反抗期の子に、細かく注意をしたり「きちんと勉強しているの?」と疑ったりすると、すぐに話を聞かなくなってしまいます。大切なことは、「最近、頑張っているね!」「たくさん勉強していてすごいな」などのポジティブな声かけを意識することです。
さらに、保護者自身の体験談を伝えることで、子どもが励まされることもあります。例えば、勉強に追われている時には、「テスト前に勉強をしていたけれど、いつの間にか眠ってしまって、朝焦ったことがあったのよ!」など自分の学生時代の話をしますし、友人と比べて劣等感を抱いていそうなときには「『全然勉強していない!』といいながら、テストで高得点を取っている子がいたんだよね」などよくあるエピソードで盛り上げるのもよいでしょう。
子どもの資質も多様ですし、子育てに正解はないので「〇〇をしたら大丈夫!」という解法は存在しませんが、お子さまとのコミュニケーションの基本は「相手のタイミングを見る」ということです。
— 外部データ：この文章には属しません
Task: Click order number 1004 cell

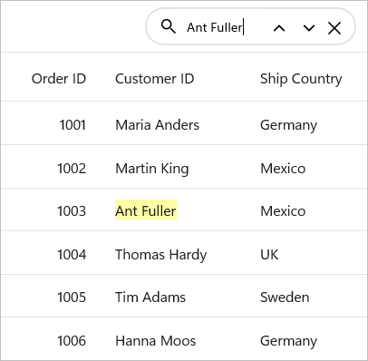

保護者のかたも忙しいので余裕がなくなってしまうこともあると思いますが、特にお子さまの関わり方に悩んでいる場合には、言葉をかける前に目の前の子どもの様子を忘れずに観察してみてください。
子ども自身に「自分が本当にしたいことか?」を考えさせる
「子どもがずっと友達と電話をしているのですがどうしたらいいですか?」などの相談を最近よく受けます。長時間電話やチャットをしているのを目にすると心配になってしまいますよね。しかし、もしかしたら、子ども自身も「もう切り上げたい」と思っているかもしれません。友達との空気を壊したくないために、「終わろう」と言い出せないケースもあるのです。まずは、お子さまの目線に立ち、事情を理解しましょう。
その上で、先ほどお伝えした子どもの心が開いているタイミングで少し話をしてみます。「相手の子を付き合わせたり、逆に自分が本当は切りたいと思っていたのに切れなかったりしたことはない?」と尋ねてみるとよいでしょう。
子ども自身が友達と話したいと思っていたのならば、それ以上は何も言いません。
しかし、「実は、切りにくかったんだよね」と子どもが打ち明けてくれば、「親が怒っているからそろそろ切るね」「バッテリーがなくなりそう」などの理由をつけて切り上げる方法もあるよとアドバイスをします。
「私も話を切り上げたいときにはそんなふうに伝えるよ。そうしないと、したいことができなくなっちゃうからね」など保護者の視点を交えることも有効です。
写真:セミナーで講演する岩田かおりさん
失敗は子どもにとって大事な成長の機会になる
失敗は子どもにとって、大事な経験です。スマートフォンの使い方も夜ふかしも、自分で失敗してみて気づくことがあるでしょう。心配になったり不安になったりする気持ちも理解できますが、保護者は子どもが相談をしてきたら話を聞くくらいのスタンスでいて指示や管理をし過ぎないことが大切です。
また、学習面において、苦手分野や弱点がある子は多いでしょう。そういった場合にも保護者に頼るのではなく、学校の先生や友達に聞ける力がなければこれからの社会を生き抜いていくことが難しくなってしまいます。保護者が子どもの問題を解決するのではなく、つまずきを子ども自身が課題を主体的に解決できる力や失敗から学ぶ姿勢を育てていくチャンスに変えていきましょう。そのためにも、保護者が自分自身の失敗談を話し、考えるヒントを提供することなどが重要です。
もし子どもに相談をされた際には、「私ならば、数学の先生に相談するかな」「部活動の先輩に教えてくださいとお願いしたこともあるよ」などご自身の意見や体験を課題解決のヒントとして伝えます。子どもが自分で考え、必要な行動を取れるようサポートしていくことができるような親子関係になれば、日々のお悩みがずっと軽くなっていくでしょう。
まとめ & 実践 TIPS
思春期の声かけは、心が開いているタイミングで行うことがポイントです。その際には、「頑張っているね!」というポジティブな声かけや保護者自身の体験から励ましにつながるような会話になればお互いの気持ちが楽になります。
時には、友達付き合いなどにより生活リズムの乱れが気になることもあります。その際には、子どもに「本当にやりたいことはなんだろう?」と気持ちを確認します。子ども自身も改善したいと思っている場合には、「私ならばこうするよ」と押しつけにならない程度の軽い表現でアドバイスを伝えましょう。
自身の課題を自分で考えて解決する経験は、大切な学びです。保護者のかたは、自分自身の失敗談を気軽に提供してみるなどして、子どもが主体的に課題解決に動けるようサポートをしていけるとよいでしょう。